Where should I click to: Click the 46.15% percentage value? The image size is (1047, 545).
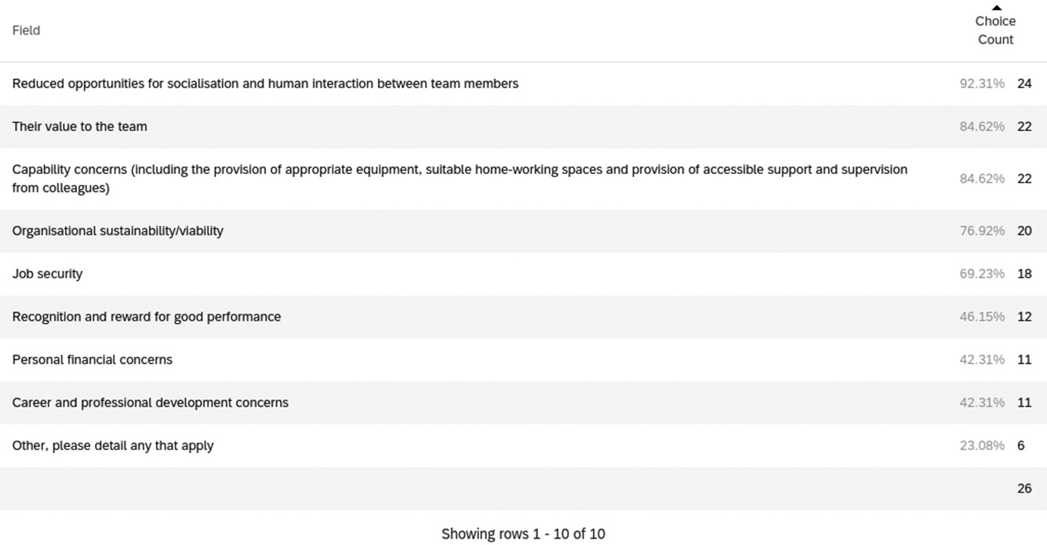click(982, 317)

^^^^^^^^^^^^^^^^

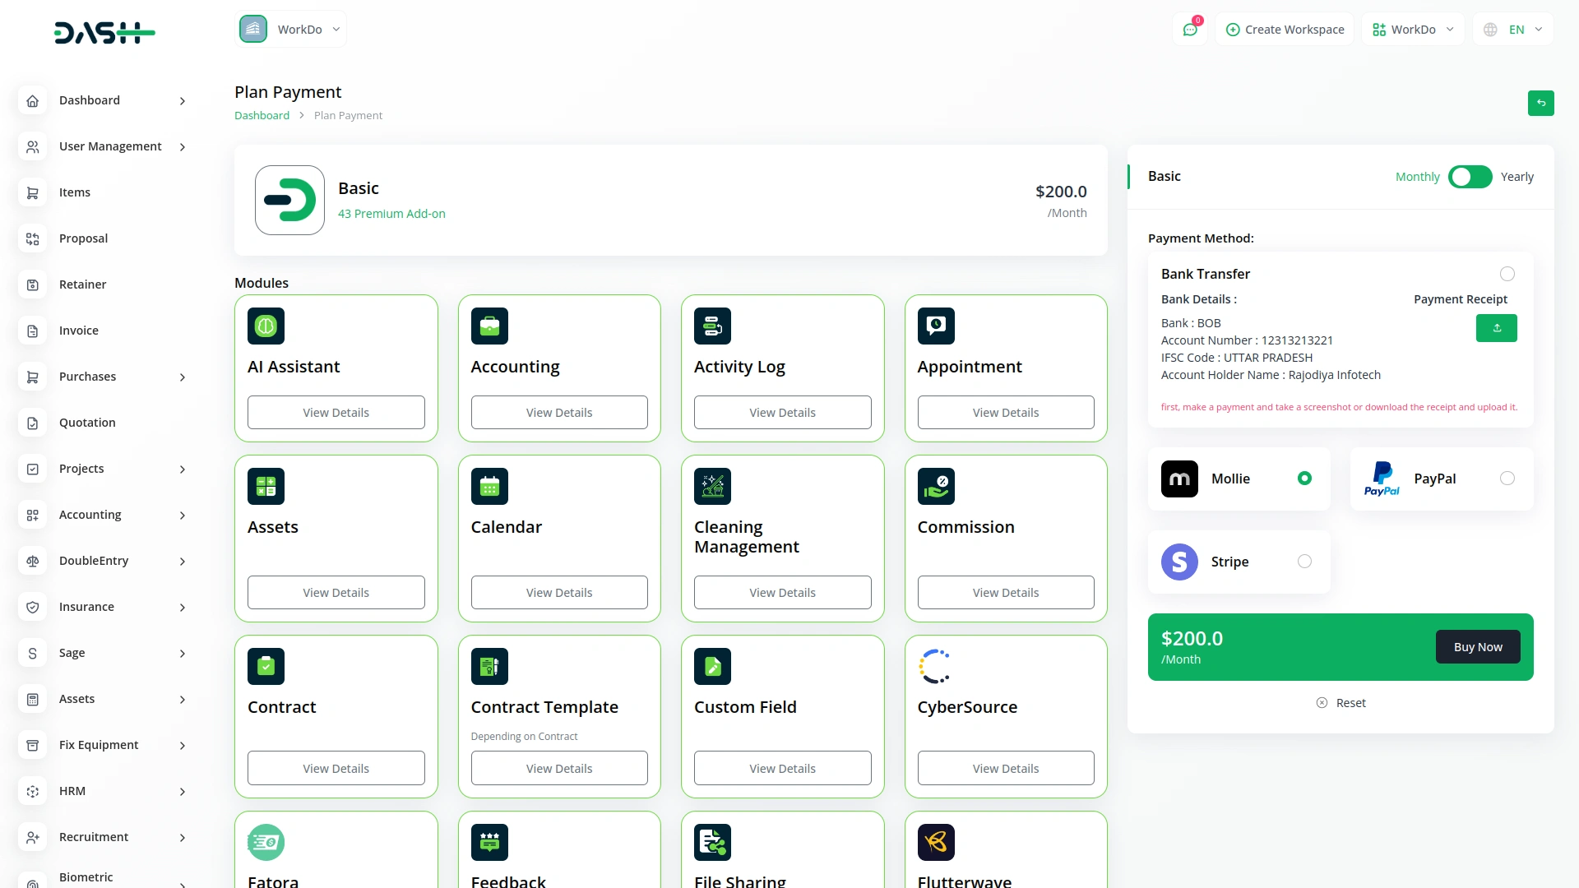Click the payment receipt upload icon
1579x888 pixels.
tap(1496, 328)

^^^^^^^^^^^^^^^^

Reproduce the rows starting at the line that contains "Click the payment receipt upload icon" and ending at the line that contains "tap(1496, 328)", keeping both of those lines and the wording unchanged. Leave the pictures out of your answer.

Click the payment receipt upload icon
1579x888 pixels.
tap(1496, 328)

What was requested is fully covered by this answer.